Collected data
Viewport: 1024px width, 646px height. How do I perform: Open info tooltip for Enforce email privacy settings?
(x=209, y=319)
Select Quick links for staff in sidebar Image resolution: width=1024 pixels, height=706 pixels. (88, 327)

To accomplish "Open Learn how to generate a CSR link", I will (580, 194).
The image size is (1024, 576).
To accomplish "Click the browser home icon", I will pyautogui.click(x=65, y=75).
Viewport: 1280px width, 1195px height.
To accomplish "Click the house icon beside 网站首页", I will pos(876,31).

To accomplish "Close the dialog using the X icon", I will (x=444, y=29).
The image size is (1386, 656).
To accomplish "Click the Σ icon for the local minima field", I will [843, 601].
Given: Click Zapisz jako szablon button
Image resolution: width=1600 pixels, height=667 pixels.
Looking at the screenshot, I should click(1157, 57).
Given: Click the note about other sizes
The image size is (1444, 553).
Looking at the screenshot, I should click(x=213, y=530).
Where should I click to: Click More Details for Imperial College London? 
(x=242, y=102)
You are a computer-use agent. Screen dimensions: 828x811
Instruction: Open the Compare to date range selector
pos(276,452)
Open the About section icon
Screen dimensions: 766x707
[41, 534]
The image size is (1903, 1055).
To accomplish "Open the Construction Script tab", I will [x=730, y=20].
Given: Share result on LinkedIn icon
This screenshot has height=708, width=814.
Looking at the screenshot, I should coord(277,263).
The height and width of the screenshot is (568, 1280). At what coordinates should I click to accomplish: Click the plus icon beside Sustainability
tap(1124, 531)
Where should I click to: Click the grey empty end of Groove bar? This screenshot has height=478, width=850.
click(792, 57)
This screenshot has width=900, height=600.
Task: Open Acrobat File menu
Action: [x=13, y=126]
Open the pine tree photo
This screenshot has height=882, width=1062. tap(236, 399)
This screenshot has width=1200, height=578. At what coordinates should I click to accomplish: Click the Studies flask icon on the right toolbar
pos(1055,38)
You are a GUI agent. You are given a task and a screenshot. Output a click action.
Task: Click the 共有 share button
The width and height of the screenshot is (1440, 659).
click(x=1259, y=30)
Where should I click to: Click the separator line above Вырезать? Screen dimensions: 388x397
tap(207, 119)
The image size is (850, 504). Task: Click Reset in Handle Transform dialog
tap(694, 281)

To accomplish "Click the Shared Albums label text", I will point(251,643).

WHAT THIS TASK INVOLVES -
Each record is to be retyped exactly as written.

EXERCISE RESPONSE -
Viewport: 1024px width, 646px height. How do I perform: Open info tooltip for Enforce email privacy settings?
(x=209, y=319)
Select Quick links for staff in sidebar Image resolution: width=1024 pixels, height=706 pixels. (88, 327)

To accomplish "Open Learn how to generate a CSR link", I will (580, 194).
The image size is (1024, 576).
To accomplish "Click the browser home icon", I will pyautogui.click(x=65, y=75).
Viewport: 1280px width, 1195px height.
To accomplish "Click the house icon beside 网站首页", I will pos(876,31).

To accomplish "Close the dialog using the X icon", I will (x=444, y=29).
The image size is (1386, 656).
To accomplish "Click the Σ icon for the local minima field", I will [843, 601].
Given: Click Zapisz jako szablon button
Image resolution: width=1600 pixels, height=667 pixels.
Looking at the screenshot, I should click(1157, 57).
Given: Click the note about other sizes
The image size is (1444, 553).
Looking at the screenshot, I should click(x=213, y=530).
Where should I click to: Click More Details for Imperial College London? 
(x=242, y=102)
You are a computer-use agent. Screen dimensions: 828x811
Instruction: Open the Compare to date range selector
pos(276,452)
Open the About section icon
Screen dimensions: 766x707
[41, 534]
The image size is (1903, 1055).
To accomplish "Open the Construction Script tab", I will [x=730, y=20].
Given: Share result on LinkedIn icon
This screenshot has height=708, width=814.
Looking at the screenshot, I should coord(277,263).
The height and width of the screenshot is (568, 1280). At what coordinates should I click to accomplish: Click the plus icon beside Sustainability
tap(1124, 531)
Where should I click to: Click the grey empty end of Groove bar? This screenshot has height=478, width=850.
click(792, 57)
This screenshot has width=900, height=600.
Task: Open Acrobat File menu
Action: [x=13, y=126]
Open the pine tree photo
This screenshot has height=882, width=1062. tap(236, 399)
This screenshot has width=1200, height=578. At what coordinates should I click to accomplish: Click the Studies flask icon on the right toolbar
pos(1055,38)
You are a GUI agent. You are given a task and a screenshot. Output a click action.
Task: Click the 共有 share button
The width and height of the screenshot is (1440, 659).
click(x=1259, y=30)
Where should I click to: Click the separator line above Вырезать? Screen dimensions: 388x397
tap(207, 119)
The image size is (850, 504). Task: Click Reset in Handle Transform dialog
tap(694, 281)

To accomplish "Click the Shared Albums label text", I will point(251,643).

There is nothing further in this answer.